Each record must appear in the answer exactly as given.

- Data provided:

▬▬▬▬▬▬▬▬▬▬

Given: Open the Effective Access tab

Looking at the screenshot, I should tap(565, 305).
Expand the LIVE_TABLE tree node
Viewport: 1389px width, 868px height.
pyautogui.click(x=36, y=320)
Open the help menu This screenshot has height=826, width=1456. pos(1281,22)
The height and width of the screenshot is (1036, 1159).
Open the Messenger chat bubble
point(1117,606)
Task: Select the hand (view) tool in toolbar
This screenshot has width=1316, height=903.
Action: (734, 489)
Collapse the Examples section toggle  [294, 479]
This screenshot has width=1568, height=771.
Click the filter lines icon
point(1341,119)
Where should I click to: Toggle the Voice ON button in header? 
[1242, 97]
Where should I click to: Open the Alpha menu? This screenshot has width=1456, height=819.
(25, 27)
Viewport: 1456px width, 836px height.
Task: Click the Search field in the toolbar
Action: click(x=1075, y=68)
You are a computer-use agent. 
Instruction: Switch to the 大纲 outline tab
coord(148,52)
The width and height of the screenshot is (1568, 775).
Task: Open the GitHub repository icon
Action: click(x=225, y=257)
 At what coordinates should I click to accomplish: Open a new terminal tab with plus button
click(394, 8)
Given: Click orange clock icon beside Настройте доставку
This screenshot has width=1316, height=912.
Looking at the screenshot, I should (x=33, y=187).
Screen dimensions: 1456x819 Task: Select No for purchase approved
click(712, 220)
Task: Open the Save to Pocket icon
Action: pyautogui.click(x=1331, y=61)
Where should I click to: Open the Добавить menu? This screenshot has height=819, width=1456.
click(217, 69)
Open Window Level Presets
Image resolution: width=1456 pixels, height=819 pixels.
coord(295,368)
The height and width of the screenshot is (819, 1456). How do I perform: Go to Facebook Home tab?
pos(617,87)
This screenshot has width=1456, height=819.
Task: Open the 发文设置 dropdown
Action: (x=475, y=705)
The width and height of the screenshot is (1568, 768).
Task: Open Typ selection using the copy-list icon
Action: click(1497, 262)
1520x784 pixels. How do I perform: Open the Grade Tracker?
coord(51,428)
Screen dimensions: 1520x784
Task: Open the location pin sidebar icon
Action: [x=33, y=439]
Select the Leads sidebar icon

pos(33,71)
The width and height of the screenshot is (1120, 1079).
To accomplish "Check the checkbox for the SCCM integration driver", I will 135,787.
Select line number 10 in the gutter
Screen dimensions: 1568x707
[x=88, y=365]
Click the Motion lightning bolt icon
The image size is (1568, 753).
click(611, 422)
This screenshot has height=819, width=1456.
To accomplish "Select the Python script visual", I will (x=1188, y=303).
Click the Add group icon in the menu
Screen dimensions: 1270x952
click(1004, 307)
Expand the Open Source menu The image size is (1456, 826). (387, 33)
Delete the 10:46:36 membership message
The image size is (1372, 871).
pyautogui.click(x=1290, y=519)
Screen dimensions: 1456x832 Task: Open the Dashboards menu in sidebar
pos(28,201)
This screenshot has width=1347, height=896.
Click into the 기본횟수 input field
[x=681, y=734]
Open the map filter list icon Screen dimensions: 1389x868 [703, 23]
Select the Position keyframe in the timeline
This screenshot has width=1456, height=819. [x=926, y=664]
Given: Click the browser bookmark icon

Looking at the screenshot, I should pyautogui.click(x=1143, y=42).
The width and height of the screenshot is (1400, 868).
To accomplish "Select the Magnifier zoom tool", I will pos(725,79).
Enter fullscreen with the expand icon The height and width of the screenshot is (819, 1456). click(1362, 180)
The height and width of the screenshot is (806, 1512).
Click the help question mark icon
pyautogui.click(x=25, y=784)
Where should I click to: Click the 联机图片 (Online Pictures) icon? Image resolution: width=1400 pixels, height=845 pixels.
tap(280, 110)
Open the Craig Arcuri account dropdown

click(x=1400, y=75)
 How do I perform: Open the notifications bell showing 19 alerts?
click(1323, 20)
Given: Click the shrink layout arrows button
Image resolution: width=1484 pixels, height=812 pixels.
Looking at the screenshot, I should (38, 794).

▬▬▬▬▬▬▬▬▬▬

- Response:
Given: Open the Effective Access tab

Looking at the screenshot, I should tap(565, 305).
Expand the LIVE_TABLE tree node
Viewport: 1389px width, 868px height.
pyautogui.click(x=36, y=320)
Open the help menu This screenshot has height=826, width=1456. pos(1281,22)
The height and width of the screenshot is (1036, 1159).
Open the Messenger chat bubble
point(1117,606)
Task: Select the hand (view) tool in toolbar
This screenshot has width=1316, height=903.
Action: (734, 489)
Collapse the Examples section toggle  [294, 479]
This screenshot has width=1568, height=771.
Click the filter lines icon
point(1341,119)
Where should I click to: Toggle the Voice ON button in header? 
[1242, 97]
Where should I click to: Open the Alpha menu? This screenshot has width=1456, height=819.
(25, 27)
Viewport: 1456px width, 836px height.
Task: Click the Search field in the toolbar
Action: click(x=1075, y=68)
You are a computer-use agent. 
Instruction: Switch to the 大纲 outline tab
coord(148,52)
The width and height of the screenshot is (1568, 775).
Task: Open the GitHub repository icon
Action: click(x=225, y=257)
 At what coordinates should I click to accomplish: Open a new terminal tab with plus button
click(394, 8)
Given: Click orange clock icon beside Настройте доставку
This screenshot has width=1316, height=912.
Looking at the screenshot, I should (x=33, y=187).
Screen dimensions: 1456x819 Task: Select No for purchase approved
click(712, 220)
Task: Open the Save to Pocket icon
Action: pyautogui.click(x=1331, y=61)
Where should I click to: Open the Добавить menu? This screenshot has height=819, width=1456.
click(217, 69)
Open Window Level Presets
Image resolution: width=1456 pixels, height=819 pixels.
coord(295,368)
The height and width of the screenshot is (819, 1456). How do I perform: Go to Facebook Home tab?
pos(617,87)
This screenshot has width=1456, height=819.
Task: Open the 发文设置 dropdown
Action: (x=475, y=705)
The width and height of the screenshot is (1568, 768).
Task: Open Typ selection using the copy-list icon
Action: click(1497, 262)
1520x784 pixels. How do I perform: Open the Grade Tracker?
coord(51,428)
Screen dimensions: 1520x784
Task: Open the location pin sidebar icon
Action: [x=33, y=439]
Select the Leads sidebar icon

pos(33,71)
The width and height of the screenshot is (1120, 1079).
To accomplish "Check the checkbox for the SCCM integration driver", I will 135,787.
Select line number 10 in the gutter
Screen dimensions: 1568x707
[x=88, y=365]
Click the Motion lightning bolt icon
The image size is (1568, 753).
click(611, 422)
This screenshot has height=819, width=1456.
To accomplish "Select the Python script visual", I will (x=1188, y=303).
Click the Add group icon in the menu
Screen dimensions: 1270x952
click(1004, 307)
Expand the Open Source menu The image size is (1456, 826). (387, 33)
Delete the 10:46:36 membership message
The image size is (1372, 871).
pyautogui.click(x=1290, y=519)
Screen dimensions: 1456x832 Task: Open the Dashboards menu in sidebar
pos(28,201)
This screenshot has width=1347, height=896.
Click into the 기본횟수 input field
[x=681, y=734]
Open the map filter list icon Screen dimensions: 1389x868 [703, 23]
Select the Position keyframe in the timeline
This screenshot has width=1456, height=819. [x=926, y=664]
Given: Click the browser bookmark icon

Looking at the screenshot, I should pyautogui.click(x=1143, y=42).
The width and height of the screenshot is (1400, 868).
To accomplish "Select the Magnifier zoom tool", I will pos(725,79).
Enter fullscreen with the expand icon The height and width of the screenshot is (819, 1456). click(1362, 180)
The height and width of the screenshot is (806, 1512).
Click the help question mark icon
pyautogui.click(x=25, y=784)
Where should I click to: Click the 联机图片 (Online Pictures) icon? Image resolution: width=1400 pixels, height=845 pixels.
tap(280, 110)
Open the Craig Arcuri account dropdown

click(x=1400, y=75)
 How do I perform: Open the notifications bell showing 19 alerts?
click(1323, 20)
Given: Click the shrink layout arrows button
Image resolution: width=1484 pixels, height=812 pixels.
Looking at the screenshot, I should (38, 794).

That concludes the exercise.